## List of tasks:
**A)** In what year did Michelle Smith begin her postdoctoral position in education research, according to the passage below?
**B)** Please transcribe the passage below word for word, beginning at "As a doctoral" and stopping after "results in Science1.".

## Text passage:
As a doctoral student at the University of Washington in Seattle, biologist Michelle Smith spent a lot of time sorting fruit flies under the microscope. But she often found her mind wandering to her teaching activities: assisting with undergraduate laboratory and writing courses, and instructing schoolchildren in physics and biology.
“I felt this real draw towards teaching, but I also liked research,” she recalls. She felt lost, until 2007, when she took up a postdoctoral position in education research with Carl Wieman, a Nobel-prizewinning physicist with a deep interest in science education, then at the University of Colorado Boulder. She’d found her dream position: using her research skills to investigate how peer discussions help undergraduates to learn basic genetics concepts. She published her results in Science1.
When she started her postdoc, Smith recalls, there weren’t many faculty positions available for education-focused researchers in biology departments. That’s changing, and she is now a tenured professor at Cornell University in Ithaca, New York, researching learning in ecology field courses, and senior associate dean for undergraduate education.

## Information supplied:
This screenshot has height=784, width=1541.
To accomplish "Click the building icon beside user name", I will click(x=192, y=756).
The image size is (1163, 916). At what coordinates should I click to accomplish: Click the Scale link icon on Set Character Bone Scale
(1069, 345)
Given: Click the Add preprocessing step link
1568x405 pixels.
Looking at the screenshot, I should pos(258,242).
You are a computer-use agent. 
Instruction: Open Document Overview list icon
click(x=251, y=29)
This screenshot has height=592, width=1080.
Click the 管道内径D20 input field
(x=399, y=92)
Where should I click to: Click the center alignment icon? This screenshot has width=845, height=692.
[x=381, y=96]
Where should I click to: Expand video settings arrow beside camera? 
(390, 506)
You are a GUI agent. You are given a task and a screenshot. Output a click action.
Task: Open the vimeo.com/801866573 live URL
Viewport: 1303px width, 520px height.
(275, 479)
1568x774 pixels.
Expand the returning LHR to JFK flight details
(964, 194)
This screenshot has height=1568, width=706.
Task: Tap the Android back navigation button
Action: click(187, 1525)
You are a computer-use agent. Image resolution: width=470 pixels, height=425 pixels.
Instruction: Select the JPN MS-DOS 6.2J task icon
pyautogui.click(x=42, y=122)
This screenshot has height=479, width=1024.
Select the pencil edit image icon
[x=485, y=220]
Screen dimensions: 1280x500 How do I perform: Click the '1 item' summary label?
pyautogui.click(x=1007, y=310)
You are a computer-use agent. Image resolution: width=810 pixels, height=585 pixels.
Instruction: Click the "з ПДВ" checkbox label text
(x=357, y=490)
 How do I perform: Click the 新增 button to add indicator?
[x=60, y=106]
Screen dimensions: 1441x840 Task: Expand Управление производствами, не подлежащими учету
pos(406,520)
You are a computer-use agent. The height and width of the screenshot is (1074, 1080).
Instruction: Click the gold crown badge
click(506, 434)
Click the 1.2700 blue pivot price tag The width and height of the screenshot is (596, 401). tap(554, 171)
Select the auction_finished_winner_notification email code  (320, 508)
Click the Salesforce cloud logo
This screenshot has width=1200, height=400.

## Answer list:
**A)** 2007

**B)**
As a doctoral student at the University of Washington in Seattle, biologist Michelle Smith spent a lot of time sorting fruit flies under the microscope. But she often found her mind wandering to her teaching activities: assisting with undergraduate laboratory and writing courses, and instructing schoolchildren in physics and biology.
“I felt this real draw towards teaching, but I also liked research,” she recalls. She felt lost, until 2007, when she took up a postdoctoral position in education research with Carl Wieman, a Nobel-prizewinning physicist with a deep interest in science education, then at the University of Colorado Boulder. She’d found her dream position: using her research skills to investigate how peer discussions help undergraduates to learn basic genetics concepts. She published her results in Science1.